What’s up with LRT?

Cassidy Bereskin
September 7, 2018
This article was published more than 2 years ago.
Est. Reading Time: 3 minutes


Over the last few months, planning for the development of the Hamilton light rail transit has been underway, with construction expected to kick off next year and wrap up in 2024. However, Doug Ford’s promise to abandon his predecessor’s funding plan may put the project in jeopardy.

The 1.3 billion dollar LRT, which was introduced by former premier Kathleen Wynne in 2015, is expected to span 14 kilometers, running from McMaster University to Eastgate Square, through downtown Hamilton and making 17 stops along Main Street, King Street and Queenston Road Corridor.

The McMaster University stop will be located on the north side of Main Street West at the intersection of Cootes Drive.

According to Kris Jacobson, the director of the LRT project office for the City of Hamilton, the university’s stop will consist of two passenger platforms separated by LRT stops, one for each direction.

“Metrolinx and McMaster are also proposing to construct a joint transit terminal and parking garage on an existing surface parking lot adjacent to the LRT stop,” said Jacobson.

The proposed parking addition would likely require an agreement between Metrolinx and McMaster. Discussions for which are afoot.

It’s also worth noting that the Longwood Road Bridge, a sixty-two-year-old bridge atop Highway 403, will be reconstructed to support the LRT tracks to the storage facility, which will sit in the Longwood Road South, Frid Street and Chatham Street area.

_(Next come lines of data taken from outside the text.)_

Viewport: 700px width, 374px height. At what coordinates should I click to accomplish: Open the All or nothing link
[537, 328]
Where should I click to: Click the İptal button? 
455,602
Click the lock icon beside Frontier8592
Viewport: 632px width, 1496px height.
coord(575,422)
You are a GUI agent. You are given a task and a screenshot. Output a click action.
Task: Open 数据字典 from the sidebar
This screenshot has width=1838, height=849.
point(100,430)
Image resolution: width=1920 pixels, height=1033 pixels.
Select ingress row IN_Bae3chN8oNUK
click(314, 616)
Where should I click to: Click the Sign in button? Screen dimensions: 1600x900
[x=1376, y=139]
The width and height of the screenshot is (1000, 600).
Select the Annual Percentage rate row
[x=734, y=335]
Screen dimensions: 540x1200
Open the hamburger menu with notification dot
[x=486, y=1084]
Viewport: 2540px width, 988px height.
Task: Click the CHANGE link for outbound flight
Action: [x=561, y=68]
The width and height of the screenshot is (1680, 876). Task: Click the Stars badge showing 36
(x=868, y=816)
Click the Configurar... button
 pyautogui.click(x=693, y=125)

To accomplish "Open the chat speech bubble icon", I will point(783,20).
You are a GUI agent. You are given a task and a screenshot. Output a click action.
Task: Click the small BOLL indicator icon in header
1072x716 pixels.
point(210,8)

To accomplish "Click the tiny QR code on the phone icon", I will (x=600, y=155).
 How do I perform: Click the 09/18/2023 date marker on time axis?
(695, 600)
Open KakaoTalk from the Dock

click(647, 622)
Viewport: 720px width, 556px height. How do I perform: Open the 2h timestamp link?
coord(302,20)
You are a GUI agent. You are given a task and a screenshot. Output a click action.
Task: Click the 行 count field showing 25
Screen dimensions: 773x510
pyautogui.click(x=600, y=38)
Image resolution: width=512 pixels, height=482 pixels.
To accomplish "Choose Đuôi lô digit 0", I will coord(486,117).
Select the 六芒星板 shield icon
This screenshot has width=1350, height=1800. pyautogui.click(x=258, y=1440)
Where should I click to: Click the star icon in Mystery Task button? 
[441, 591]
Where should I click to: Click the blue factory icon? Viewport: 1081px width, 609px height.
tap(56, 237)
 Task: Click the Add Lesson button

“The new bridge will be widened to accommodate sidewalks on both sides and the addition of a bi-directional cycle-track on the east side of the road will connect and extend the existing cycle-track and multi-use past south of Frid Street,” said Jacobson.

While LRT planning has continued apace, the project is being threatened by Ford’s April 2018 promise to quash Wynne’s LRT-only investment plan. Alternatively, Ford has proposed giving Hamilton City Council the ability to decide what the one billion gets used for.

In the wake of Ford’s decision and against the backdrop of a looming Hamilton municipal election, LRT debates have resurfaced.

According to Joey Coleman, a municipal affairs journalist in Hamilton, the LRT issue may define the mayoral race.

“Hamilton has a tradition of single-issue elections for the past three decades,” said Coleman. "Ultimately, Premier Doug Ford will decide. If he offers Council no-strings-attached funding in exchange for cancelling LRT, in many wards, all the candidates are saying they'd take that deal over building LRT.”

In these renewed discussions, the McMaster Students Union will take a pro-LRT stance.

“As the MSU is meeting with Ward One candidates, we are highlighting our pro-LRT stance and explaining the benefits of the project to students,” said Stephanie Bertolo, MSU vice president (Education). “After the new council is elected, if there is a vote that could potentially stop the LRT project from progressing, we will run another #YesLRT campaign where we will have students voice to Council the importance of the project.”

Doug Ford’s recently implemented hiring and discretionary spending freeze has put a pause on Metrolinx’s land purchases for LRT in Hamilton. Nevertheless, Jacobson says LRT planning will continue amid the freeze and the growing concerns that the new Council will scrap the transit project.

“The Hamilton LRT project continues to move forward per our Council’s direction,” said Jacobson.

Submissions for proposals to design, build and finance the LRT will be evaluated in the summer of 2019 and construction will commence quickly thereafter.